The successor to San Francisco District Attorney Chesa Boudin is making good on her promise to ramp up the drug war. THERE Brooke Jenkinsappointed in July by Major London Breed after the recall of the reformer Boudinis now threatening people with murder charges if they sell drugs linked to an overdose of death.
California has no drug-induced homicide law on the books, and San Francisco has not previously considered filing murder charges in this context. Jenkins would use the state’s second-degree murder statute, sending convicted sellers to prison for 15 years-to-life.
“Moving to hold drug dealers accountable for murder is in lockstep with other prosecutors throughout the state who are stepping up to protect their communities,” Jenkins said in a September 29 statements. “We have to send a strong message in the community and in the courtroom that we will not stand by and allow dealers to kill innocent people.” Her office did not respond to Filter’s request for comment.
Her office has already filed for pretrial detention in seven cases.
Jenkins’ statement ran through a list of drug-war propaganda talking points, like claiming certain amounts of fentanyl are known to be lethal, and that harsher criminalization will make people safer.

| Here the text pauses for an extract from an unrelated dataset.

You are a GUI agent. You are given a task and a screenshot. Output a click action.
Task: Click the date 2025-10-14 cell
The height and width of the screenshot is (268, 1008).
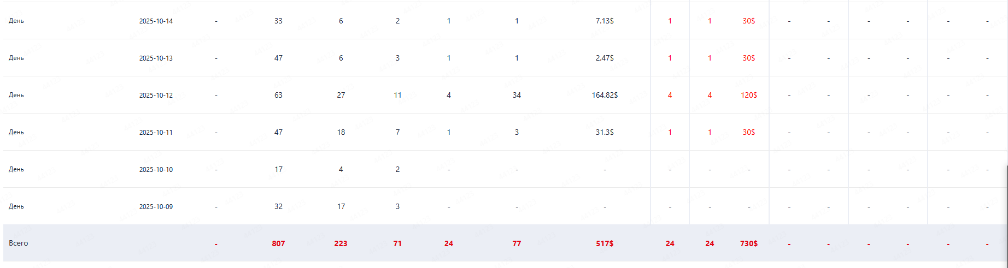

Her office is also seeking pretrial detention “in cases where defendants pose clear threats to public safety given the lethality of the vast quantities of fentanyl they are accused of possessing, [and] the repeated possession for sale of suspected narcotics.”
Prosecutors using a traditional homicide charge like second-degree murder, particularly when there is not a specific drug-induced homicide law in their state of jurisdiction, is nothing new. But since taking office, Jenkins has been supported by Mothers Against Drug Deaths (MADD), a group that advocates for mandatory treatment and believes that “harm reduction has done some good things but it has gone too far.” MADD did not respond to Filter’s request for comment.
MADD’s ideology lines up with that of recently defeated California gubernatorial candidate Michael Shellenberger, who ran as an independent on a platform of mass civil commitment for people who use drugs. MADD is a part of the California Peace Coalition that Shellenberger created to advertise his planned asylum-industrial complex, “Cal-Psych,” from the campaign trail.
Shellenberger received 3 percent of the vote for governor in the primary. But DA Jenkins’ anti-harm reduction stances represent something more serious because she is in power. Her office has already filed for pretrial detention in seven cases.
Trying to curb overdose deaths by prosecuting “dealers,” people who are often friends of the person who died, is like trying to fix a plumbing issue by poking holes in the pipe. Jenkins has claimed that pursuing such convictions is in line with her desire to “enforce the law equally.” For context, killing someone with your car in California is a misdemeanor, punishable by a maximum of one year in county jail.